Film controversé : « Unplanned » ne sera pas projeté à Cayenne
Des collectifs engagés pour les droits sexuels et reproductifs ont obtenu l’annulation d’un film controversé jugé anti-IVG, programmé au cinéma Eldorado.
La projection du film Unplanned, prévue ce vendredi 27 juin au cinéma Eldorado à Cayenne, a été annulée. En cause : la mobilisation d’un collectif d’une dizaine d’associations locales*. Ces dernières dénoncent une œuvre militante, accusée de désinformer le public sur l’interruption volontaire de grossesse (IVG).
Le long-métrage de 2019, produit aux États-Unis, est critiqué pour sa présentation des pratiques médicales liées à l’avortement.
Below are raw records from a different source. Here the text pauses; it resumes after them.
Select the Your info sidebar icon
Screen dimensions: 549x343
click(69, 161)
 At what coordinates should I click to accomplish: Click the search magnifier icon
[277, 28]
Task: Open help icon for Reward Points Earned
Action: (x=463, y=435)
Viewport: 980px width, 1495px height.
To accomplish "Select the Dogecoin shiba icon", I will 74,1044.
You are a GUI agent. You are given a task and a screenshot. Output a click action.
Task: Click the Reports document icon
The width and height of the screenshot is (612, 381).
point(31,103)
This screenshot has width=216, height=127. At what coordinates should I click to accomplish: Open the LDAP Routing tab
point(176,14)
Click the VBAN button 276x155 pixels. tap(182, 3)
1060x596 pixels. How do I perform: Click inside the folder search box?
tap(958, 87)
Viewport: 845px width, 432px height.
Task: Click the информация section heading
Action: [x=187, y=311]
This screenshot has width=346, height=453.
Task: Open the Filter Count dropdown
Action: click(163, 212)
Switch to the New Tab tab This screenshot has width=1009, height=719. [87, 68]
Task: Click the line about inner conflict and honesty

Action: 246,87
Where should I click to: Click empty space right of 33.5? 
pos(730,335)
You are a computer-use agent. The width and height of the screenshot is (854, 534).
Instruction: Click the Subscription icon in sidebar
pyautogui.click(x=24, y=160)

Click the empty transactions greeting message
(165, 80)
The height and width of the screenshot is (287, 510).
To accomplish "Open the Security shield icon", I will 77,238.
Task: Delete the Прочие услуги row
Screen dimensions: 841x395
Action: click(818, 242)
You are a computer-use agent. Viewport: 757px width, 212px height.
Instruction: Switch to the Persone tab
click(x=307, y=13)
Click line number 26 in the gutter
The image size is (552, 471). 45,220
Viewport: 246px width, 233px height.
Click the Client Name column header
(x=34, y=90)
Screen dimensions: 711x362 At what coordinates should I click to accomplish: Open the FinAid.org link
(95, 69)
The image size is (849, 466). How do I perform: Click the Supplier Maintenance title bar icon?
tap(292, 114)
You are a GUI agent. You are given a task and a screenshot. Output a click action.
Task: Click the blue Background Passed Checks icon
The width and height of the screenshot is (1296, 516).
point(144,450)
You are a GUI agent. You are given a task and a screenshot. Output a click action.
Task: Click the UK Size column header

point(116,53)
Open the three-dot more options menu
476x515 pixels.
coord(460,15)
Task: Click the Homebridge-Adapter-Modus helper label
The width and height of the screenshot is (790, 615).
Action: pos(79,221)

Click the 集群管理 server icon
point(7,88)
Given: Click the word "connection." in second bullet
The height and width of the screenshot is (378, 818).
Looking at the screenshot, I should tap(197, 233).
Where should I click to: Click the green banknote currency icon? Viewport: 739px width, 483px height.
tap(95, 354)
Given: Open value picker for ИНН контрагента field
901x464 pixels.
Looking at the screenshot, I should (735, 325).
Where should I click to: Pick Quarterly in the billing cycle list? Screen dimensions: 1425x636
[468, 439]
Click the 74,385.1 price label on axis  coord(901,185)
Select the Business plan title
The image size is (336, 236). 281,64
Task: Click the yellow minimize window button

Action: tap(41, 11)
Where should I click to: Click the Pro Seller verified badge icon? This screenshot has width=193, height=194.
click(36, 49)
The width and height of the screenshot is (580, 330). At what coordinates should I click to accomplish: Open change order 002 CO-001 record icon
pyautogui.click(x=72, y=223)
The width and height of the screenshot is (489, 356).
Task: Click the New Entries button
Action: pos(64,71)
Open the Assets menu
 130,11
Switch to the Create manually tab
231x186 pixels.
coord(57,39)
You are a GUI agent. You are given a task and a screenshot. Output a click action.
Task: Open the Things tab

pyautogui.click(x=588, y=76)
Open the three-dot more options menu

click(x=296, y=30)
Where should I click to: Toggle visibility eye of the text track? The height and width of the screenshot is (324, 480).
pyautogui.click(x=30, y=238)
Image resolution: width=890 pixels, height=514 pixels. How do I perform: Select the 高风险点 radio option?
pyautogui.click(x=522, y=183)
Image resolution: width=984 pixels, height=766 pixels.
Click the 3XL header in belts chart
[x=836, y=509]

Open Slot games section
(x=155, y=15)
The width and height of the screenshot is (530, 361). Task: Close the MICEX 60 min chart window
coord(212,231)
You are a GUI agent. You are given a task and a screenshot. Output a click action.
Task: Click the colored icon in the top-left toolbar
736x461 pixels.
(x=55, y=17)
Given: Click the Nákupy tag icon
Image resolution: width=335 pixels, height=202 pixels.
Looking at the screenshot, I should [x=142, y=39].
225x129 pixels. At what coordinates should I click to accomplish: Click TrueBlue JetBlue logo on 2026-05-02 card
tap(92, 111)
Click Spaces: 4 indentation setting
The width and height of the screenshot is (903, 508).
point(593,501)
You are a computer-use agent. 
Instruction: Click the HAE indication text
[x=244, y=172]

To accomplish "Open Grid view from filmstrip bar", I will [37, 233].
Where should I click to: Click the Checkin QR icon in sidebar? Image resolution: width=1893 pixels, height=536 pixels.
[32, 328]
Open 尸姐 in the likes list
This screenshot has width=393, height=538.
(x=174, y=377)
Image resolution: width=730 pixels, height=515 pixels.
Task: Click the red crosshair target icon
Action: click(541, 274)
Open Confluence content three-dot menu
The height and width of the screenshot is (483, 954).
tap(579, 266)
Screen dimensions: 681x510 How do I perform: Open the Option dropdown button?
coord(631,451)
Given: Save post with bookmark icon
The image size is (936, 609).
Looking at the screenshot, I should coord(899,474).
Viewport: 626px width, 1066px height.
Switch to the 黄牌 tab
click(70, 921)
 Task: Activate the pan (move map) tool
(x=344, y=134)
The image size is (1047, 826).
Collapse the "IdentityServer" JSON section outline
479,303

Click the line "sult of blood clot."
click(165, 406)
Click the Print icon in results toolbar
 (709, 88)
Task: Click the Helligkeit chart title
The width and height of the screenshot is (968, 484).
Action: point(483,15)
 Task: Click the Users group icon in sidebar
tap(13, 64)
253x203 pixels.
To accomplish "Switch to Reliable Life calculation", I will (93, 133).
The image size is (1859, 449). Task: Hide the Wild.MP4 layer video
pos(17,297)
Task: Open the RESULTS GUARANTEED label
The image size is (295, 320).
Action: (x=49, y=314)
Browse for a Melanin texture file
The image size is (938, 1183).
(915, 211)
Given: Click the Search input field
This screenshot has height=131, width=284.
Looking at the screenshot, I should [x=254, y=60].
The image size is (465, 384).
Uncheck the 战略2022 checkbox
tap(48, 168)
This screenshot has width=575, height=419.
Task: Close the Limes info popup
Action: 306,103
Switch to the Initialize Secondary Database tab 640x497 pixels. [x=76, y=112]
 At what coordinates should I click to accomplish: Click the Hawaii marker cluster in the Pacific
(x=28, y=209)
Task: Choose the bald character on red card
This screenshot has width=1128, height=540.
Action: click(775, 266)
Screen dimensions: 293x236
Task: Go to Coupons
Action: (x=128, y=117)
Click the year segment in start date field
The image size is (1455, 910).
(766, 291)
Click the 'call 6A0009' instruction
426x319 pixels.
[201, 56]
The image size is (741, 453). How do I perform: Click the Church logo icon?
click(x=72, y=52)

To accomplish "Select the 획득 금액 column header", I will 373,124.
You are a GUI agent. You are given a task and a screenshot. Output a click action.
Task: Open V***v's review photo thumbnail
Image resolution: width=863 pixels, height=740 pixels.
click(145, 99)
L'annonce de sa diffusion a suscité l’indignation de ces associations qui y voient une « menace pour les droits des femmes ».
Dans un communiqué diffusé sur ses réseaux sociaux, le cinéma Eldorado a confirmé l’annulation de la séance, invoquant « un souci d’apaisement », bien que le film ne soit pas interdit en France. L’établissement rappelle toutefois que « le cinéma est un lieu privilégié pour encourager des questionnements, sans jamais chercher à imposer une vision unique ».
Patricia Pastor, responsable de l’Eldorado, déplore les tensions engendrées. « C’est un imbroglio. Je suis épuisée psychologiquement. Cela a été virulent. On fait des ciné-débats pour qu’il y ait des échanges. Ce film était programmé pour les personnes âgées, dans le cadre d'un partenariat avec le diocèse de Guyane, avec qui nous travaillons depuis deux ans », explique-t-elle. Elle insiste : « Nous ne sommes pas anti-avortement. Nous défendons le droit de disposer de son corps. Mais là, ça a pris des proportions incroyables. »
Selon la direction de l’Eldorado, des menaces d’empêcher la séance auraient été proférées. La police s’est rendue sur place en prévention. « J’ai craint pour mes clients. Nous sommes garants de leur intégrité physique. »
Deux médecins devaient intervenir à l’issue de la projection, dans le cadre d’un débat contradictoire. « Il vaut mieux débattre et convaincre plutôt qu’interdire », souffle Patricia Pastor.
Pour Camille Guédon, coordinatrice régionale de Médecins du Monde Guyane, l’annulation était nécessaire. « Ce n’est pas n’importe quel film. C’est une œuvre de propagande anti-avortement. Il faut résister à ces discours. Le droit à l’IVG est désormais inscrit dans la Constitution. »
Elle insiste sur la responsabilité éthique des professionnels de santé : « La désinformation est un poison. L’entrave à l’IVG constitue un délit, notamment lorsqu’elle prend la forme de fausses informations diffusées publiquement. » Si le débat est bienvenu, il ne peut, selon elle, s’appuyer sur une base biaisée. « Le film culpabilise. Il n’est pas neutre. »
Amandine Marchand, directrice des programmes pour Kaz Plurielles et Arbre Fromager, précise que l’objectif n’était pas de censurer l’Eldorado. « Nous avons l’habitude de travailler ensemble. Il n’y a aucun souci avec le cinéma, mais avec le film. »
À l’Eldorado, la direction assume une décision dictée par la peur d’un incident, mais regrette un climat « hostile ». Du côté des associations, on assure n’avoir jamais voulu censurer le cinéma, mais alerter sur une œuvre perçue comme une attaque directe contre les droits des femmes. Le débat, lui, n’aura pas eu lieu.
* Kaz Plurielles, Arbre Fromager, IdSanté, Comede, Médecins du Monde, Le Refuge, URPS Sage-Femme de Guyane, SIS Guyane, La chorale Les Voix Canons.